There are times during the unfolding of Wild River when no viewer, casual or erudite, can possibly imagine that such a conclusion is on the cards. In one of the film’s finest and richest scenes, Carol searches for a sign of affirmation, of commitment, from the increasingly silent and evasive Chuck. Is he about to utter some crushing banality about their affair being good while it lasted – but that it cannot survive the glare of harsh reality? Carol intuits this dialogue before he can even say it: she reads her lover as if she were the finest, most delicately piece of radiographic equipment in the world: “Why did you say that, that way?”
But Carol’s bluntness, the shameless confession of her need, has an unexpected (albeit agonisingly delayed) effect on Chuck: it turns him around. The elusive realm of existential authenticity that so marked American drama (both on stage and screen) during the 1950s – so easily sidetracked into the worst kinds of ideological double-talk and rationalisation – seizes this couple in its grip. And they prove themselves equal to it, worthy of it.
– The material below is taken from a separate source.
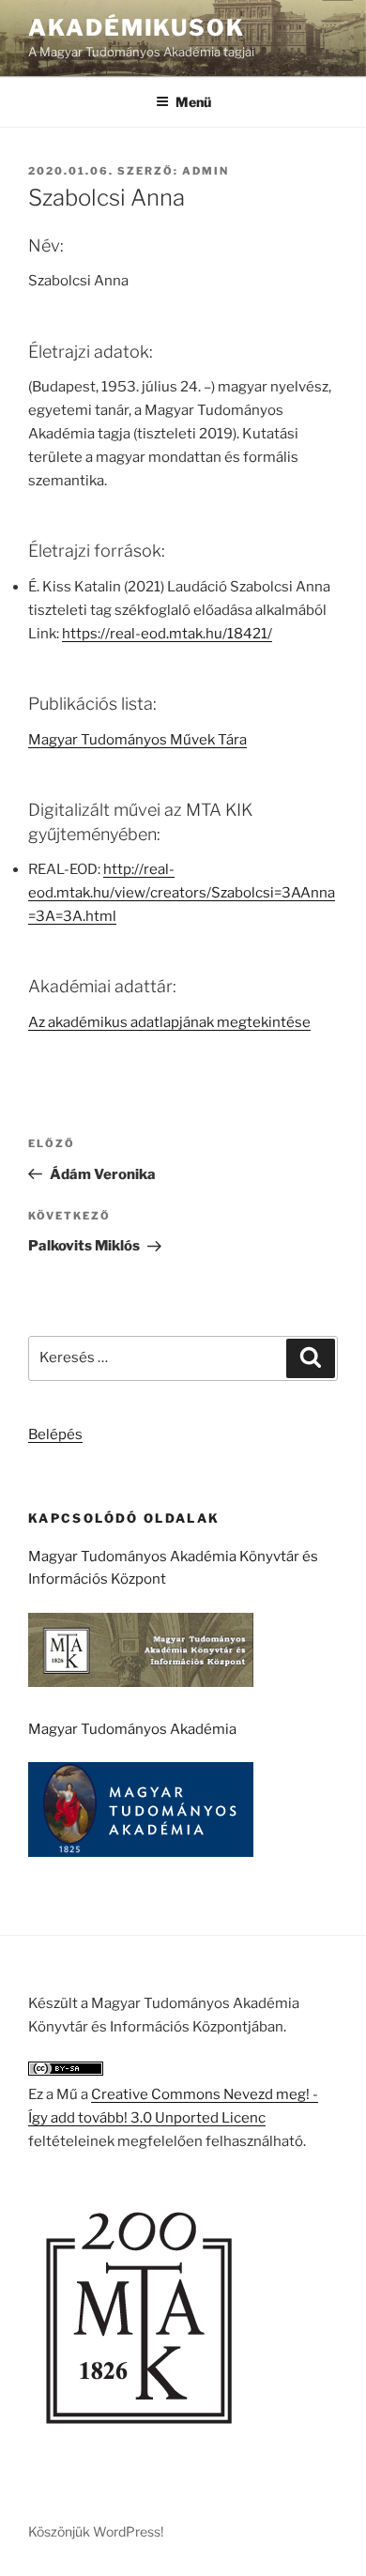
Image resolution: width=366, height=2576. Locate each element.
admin (205, 170)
The old and the new: the movement or uneasy transition between them is itself a complex, dramatic essay. Kazan spins the situation around many times in the course of the film, to keep viewing it from a fresh angle. Is the new necessarily superior, is the old necessarily bad? When the political collides with the personal, a new set of prismatic reflections is struck: Carol tells Chuck that he is “not easy to love” – a backwardness or resistance (captured so well in Clift’s performance) in his deepest nature, contradicting his surface beliefs and liberal values, which is ironically close to Ella’s own unrepentant staunchness.
If Wild River is an essay, its central topic is what Chuck drolly describes as everything that falls under “the general heading of progress”. But there is no such thing (the film shows us) as progress in general: there is only, in each case and circumstance, the particular problem, the isolated breakthrough, and the irretrievable loss. Kazan’s particular genius in Wild River was his dynamic ability weigh up all these dizzying factors and yet still guide us to a satisfying point of equilibrium.